If fur gets in your eye, it is like an eye lash or a filament. If you swallow fur, small amounts will pass through. If you breath fur in, it could be irritating like cotton filaments or wool, but shouldn't be dangerous like glass wool or asbestos. When you have a cold, I imagine that anything will further irritate raw membranes...


----------



## Amaryllis (Dec 28, 2011)

Most of the dust in your house is actually human skin. Yeah, you're breathing that in right now. 

That being said, if your husband has allergies, it might be problematic. It might also be that because his mouth is open, his throat is drying out and then when he wakes up, he coughs until his throat relubricates. To make it safer, you could regularly bathe and brush your dog. That would help remove allergens and loose fur.


----------



## sassafras (Jun 22, 2010)

God I hope not, or I'm doomed.


----------



## LittleFr0g (Jun 11, 2007)

> God I hope not, or I'm doomed.


^^ This, I breathe dog AND cat hair every night, lol!


----------



## Amaryllis (Dec 28, 2011)

Kuma'sMom said:


> ^^ This, I breathe dog AND cat hair every night, lol!


I regularly eat dog fur on top of it.


----------



## LittleFr0g (Jun 11, 2007)

> I regularly eat dog fur on top of it.


Oh, I thought the eating of dog fur was implied with the breathing of it, LOL! It's an unusual morning for me when I DON'T wake up with dog or cat hair in my mouth! Usually cat hair, since my cat is so very fond of sleeping on my head at night, lol.


----------



## Amaryllis (Dec 28, 2011)

Kuma'sMom said:


> Oh, I thought the eating of dog fur was implied with the breathing of it, LOL! It's an unusual morning for me when I DON'T wake up with dog or cat hair in my mouth! Usually cat hair, since my cat is so very fond of sleeping on my head at night, lol.


I always find it in my food. I used to pick it out, but I gave that up long ago.


----------



## sheep (Aug 22, 2012)

Thanks guys!  Hmm I'm not sure if he is allergic, he seems fine as long as there aren't too much. He doesn't seem to react unless sleeping and with all the fur on the bed, so I guess it's not really allergy?

I'm a bit concerned that it could go into the lungs, since he breathes through his mouth when he is asleep sometimes. I do get fur in my mouth too, but I hardly had any reaction, just once or twice coughing due to fur inside the throat.

But maybe as long as we keep minimum fur (must be less lazy), it should be fine. 

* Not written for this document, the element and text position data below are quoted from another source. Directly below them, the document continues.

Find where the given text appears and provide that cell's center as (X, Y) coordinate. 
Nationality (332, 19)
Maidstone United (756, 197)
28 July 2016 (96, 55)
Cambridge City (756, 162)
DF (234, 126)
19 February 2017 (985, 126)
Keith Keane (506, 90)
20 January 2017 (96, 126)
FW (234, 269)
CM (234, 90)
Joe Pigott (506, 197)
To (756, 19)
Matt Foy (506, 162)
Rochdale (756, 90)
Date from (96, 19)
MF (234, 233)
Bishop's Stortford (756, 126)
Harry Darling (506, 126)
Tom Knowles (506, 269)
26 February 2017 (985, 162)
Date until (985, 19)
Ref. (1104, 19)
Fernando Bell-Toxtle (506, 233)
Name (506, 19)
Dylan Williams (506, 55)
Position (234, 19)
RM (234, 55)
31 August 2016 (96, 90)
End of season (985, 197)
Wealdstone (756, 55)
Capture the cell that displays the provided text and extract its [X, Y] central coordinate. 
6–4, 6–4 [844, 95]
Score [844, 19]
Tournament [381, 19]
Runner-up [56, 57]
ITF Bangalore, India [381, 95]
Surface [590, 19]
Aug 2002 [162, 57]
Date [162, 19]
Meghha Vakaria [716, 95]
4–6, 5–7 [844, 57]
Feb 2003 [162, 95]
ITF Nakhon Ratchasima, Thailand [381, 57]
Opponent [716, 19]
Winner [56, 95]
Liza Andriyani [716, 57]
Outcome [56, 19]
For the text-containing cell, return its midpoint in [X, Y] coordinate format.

Both of us love our dog sleeping with us so much that we wouldn't really want to change it! (although he can be a bit inconvenient sometimes, sleeping horizontally and right next to our heads, or sleeping on top of us lol)


----------



## zhaor (Jul 2, 2009)

I just think of it as my dog helping me with my daily fiber intake


----------



## ThoseWordsAtBest (Mar 18, 2009)

I'll let you know if I die any time in the near future. If so, then yes, it's harmful.


----------



## JulieK1967 (May 29, 2011)

sassafras said:


> God I hope not, or I'm doomed.


Same here. I woke up this morning with my nose buried in Molly's neck, LOL.


----------



## Tankstar (Dec 30, 2006)

Not in the small quantities of one, or two or 5 dogs.

Im sure for others, such as groomers, it is a problem for us lol


----------



## sheep (Aug 22, 2012)

JulieK1967 said:


> Same here. I woke up this morning with my nose buried in Molly's neck, LOL.


lolol  Our boy would also lay on top of us, he sometimes lays his head on my neck, and I do like it, although his weight can make things a bit uncomfortable lol.


----------



## Teds-slave (Nov 14, 2012)

I hope not coz I'm a dog groomer and when we use a blaster to dry them it's like an explosion of fur :S


----------